To be done: Copy the listing below line for line, keeping every entry unchanged.

[start]

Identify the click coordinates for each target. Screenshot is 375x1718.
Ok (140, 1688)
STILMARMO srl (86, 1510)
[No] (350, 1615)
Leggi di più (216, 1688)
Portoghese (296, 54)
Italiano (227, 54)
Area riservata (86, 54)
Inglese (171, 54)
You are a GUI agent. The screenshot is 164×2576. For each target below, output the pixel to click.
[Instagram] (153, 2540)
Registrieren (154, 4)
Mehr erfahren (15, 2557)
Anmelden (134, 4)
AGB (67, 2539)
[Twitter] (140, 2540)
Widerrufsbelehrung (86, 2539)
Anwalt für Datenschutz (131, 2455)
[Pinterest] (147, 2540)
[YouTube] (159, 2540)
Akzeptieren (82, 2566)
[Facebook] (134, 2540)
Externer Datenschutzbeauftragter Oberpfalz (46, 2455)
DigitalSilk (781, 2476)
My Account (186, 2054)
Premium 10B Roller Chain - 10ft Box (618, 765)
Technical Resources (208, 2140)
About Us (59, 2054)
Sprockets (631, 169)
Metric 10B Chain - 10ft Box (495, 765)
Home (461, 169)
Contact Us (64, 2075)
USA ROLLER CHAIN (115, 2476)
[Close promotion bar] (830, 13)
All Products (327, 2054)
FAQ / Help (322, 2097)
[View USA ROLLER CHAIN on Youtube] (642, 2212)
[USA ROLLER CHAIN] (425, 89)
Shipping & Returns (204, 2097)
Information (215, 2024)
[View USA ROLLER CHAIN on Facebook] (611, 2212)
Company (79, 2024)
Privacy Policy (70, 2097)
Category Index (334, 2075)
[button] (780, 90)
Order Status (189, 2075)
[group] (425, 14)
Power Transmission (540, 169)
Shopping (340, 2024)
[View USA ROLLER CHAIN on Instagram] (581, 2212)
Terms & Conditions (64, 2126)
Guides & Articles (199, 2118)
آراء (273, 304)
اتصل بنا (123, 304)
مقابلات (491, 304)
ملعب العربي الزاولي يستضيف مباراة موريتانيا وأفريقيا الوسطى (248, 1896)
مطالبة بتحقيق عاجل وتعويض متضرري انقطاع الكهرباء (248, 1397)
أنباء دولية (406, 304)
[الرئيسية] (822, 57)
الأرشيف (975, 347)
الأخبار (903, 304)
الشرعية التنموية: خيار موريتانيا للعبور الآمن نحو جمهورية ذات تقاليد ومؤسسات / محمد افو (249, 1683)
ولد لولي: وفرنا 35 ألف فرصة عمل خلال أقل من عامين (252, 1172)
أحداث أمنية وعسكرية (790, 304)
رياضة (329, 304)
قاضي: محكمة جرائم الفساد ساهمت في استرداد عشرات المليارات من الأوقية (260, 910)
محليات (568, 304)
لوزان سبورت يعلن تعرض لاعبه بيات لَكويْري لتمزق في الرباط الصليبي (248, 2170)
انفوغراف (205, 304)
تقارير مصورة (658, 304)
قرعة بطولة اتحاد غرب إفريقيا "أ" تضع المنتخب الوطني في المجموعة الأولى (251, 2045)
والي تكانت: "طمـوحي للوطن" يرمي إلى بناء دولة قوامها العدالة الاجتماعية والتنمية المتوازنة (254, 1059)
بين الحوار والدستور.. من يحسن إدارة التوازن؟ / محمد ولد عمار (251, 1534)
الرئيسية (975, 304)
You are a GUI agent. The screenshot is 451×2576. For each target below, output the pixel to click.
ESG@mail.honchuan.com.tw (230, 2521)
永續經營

[end]

Solution to this problem:
Identify the click coordinates for each target. Screenshot is 375x1718.
Ok (140, 1688)
STILMARMO srl (86, 1510)
[No] (350, 1615)
Leggi di più (216, 1688)
Portoghese (296, 54)
Italiano (227, 54)
Area riservata (86, 54)
Inglese (171, 54)
You are a GUI agent. The screenshot is 164×2576. For each target below, output the pixel to click.
[Instagram] (153, 2540)
Registrieren (154, 4)
Mehr erfahren (15, 2557)
Anmelden (134, 4)
AGB (67, 2539)
[Twitter] (140, 2540)
Widerrufsbelehrung (86, 2539)
Anwalt für Datenschutz (131, 2455)
[Pinterest] (147, 2540)
[YouTube] (159, 2540)
Akzeptieren (82, 2566)
[Facebook] (134, 2540)
Externer Datenschutzbeauftragter Oberpfalz (46, 2455)
DigitalSilk (781, 2476)
My Account (186, 2054)
Premium 10B Roller Chain - 10ft Box (618, 765)
Technical Resources (208, 2140)
About Us (59, 2054)
Sprockets (631, 169)
Metric 10B Chain - 10ft Box (495, 765)
Home (461, 169)
Contact Us (64, 2075)
USA ROLLER CHAIN (115, 2476)
[Close promotion bar] (830, 13)
All Products (327, 2054)
FAQ / Help (322, 2097)
[View USA ROLLER CHAIN on Youtube] (642, 2212)
[USA ROLLER CHAIN] (425, 89)
Shipping & Returns (204, 2097)
Information (215, 2024)
[View USA ROLLER CHAIN on Facebook] (611, 2212)
Company (79, 2024)
Privacy Policy (70, 2097)
Category Index (334, 2075)
[button] (780, 90)
Order Status (189, 2075)
[group] (425, 14)
Power Transmission (540, 169)
Shopping (340, 2024)
[View USA ROLLER CHAIN on Instagram] (581, 2212)
Terms & Conditions (64, 2126)
Guides & Articles (199, 2118)
آراء (273, 304)
اتصل بنا (123, 304)
مقابلات (491, 304)
ملعب العربي الزاولي يستضيف مباراة موريتانيا وأفريقيا الوسطى (248, 1896)
مطالبة بتحقيق عاجل وتعويض متضرري انقطاع الكهرباء (248, 1397)
أنباء دولية (406, 304)
[الرئيسية] (822, 57)
الأرشيف (975, 347)
الأخبار (903, 304)
الشرعية التنموية: خيار موريتانيا للعبور الآمن نحو جمهورية ذات تقاليد ومؤسسات / محمد افو (249, 1683)
ولد لولي: وفرنا 35 ألف فرصة عمل خلال أقل من عامين (252, 1172)
أحداث أمنية وعسكرية (790, 304)
رياضة (329, 304)
قاضي: محكمة جرائم الفساد ساهمت في استرداد عشرات المليارات من الأوقية (260, 910)
محليات (568, 304)
لوزان سبورت يعلن تعرض لاعبه بيات لَكويْري لتمزق في الرباط الصليبي (248, 2170)
انفوغراف (205, 304)
تقارير مصورة (658, 304)
قرعة بطولة اتحاد غرب إفريقيا "أ" تضع المنتخب الوطني في المجموعة الأولى (251, 2045)
والي تكانت: "طمـوحي للوطن" يرمي إلى بناء دولة قوامها العدالة الاجتماعية والتنمية المتوازنة (254, 1059)
بين الحوار والدستور.. من يحسن إدارة التوازن؟ / محمد ولد عمار (251, 1534)
الرئيسية (975, 304)
You are a GUI agent. The screenshot is 451×2576. For each target below, output the pixel to click.
ESG@mail.honchuan.com.tw (230, 2521)
永續經營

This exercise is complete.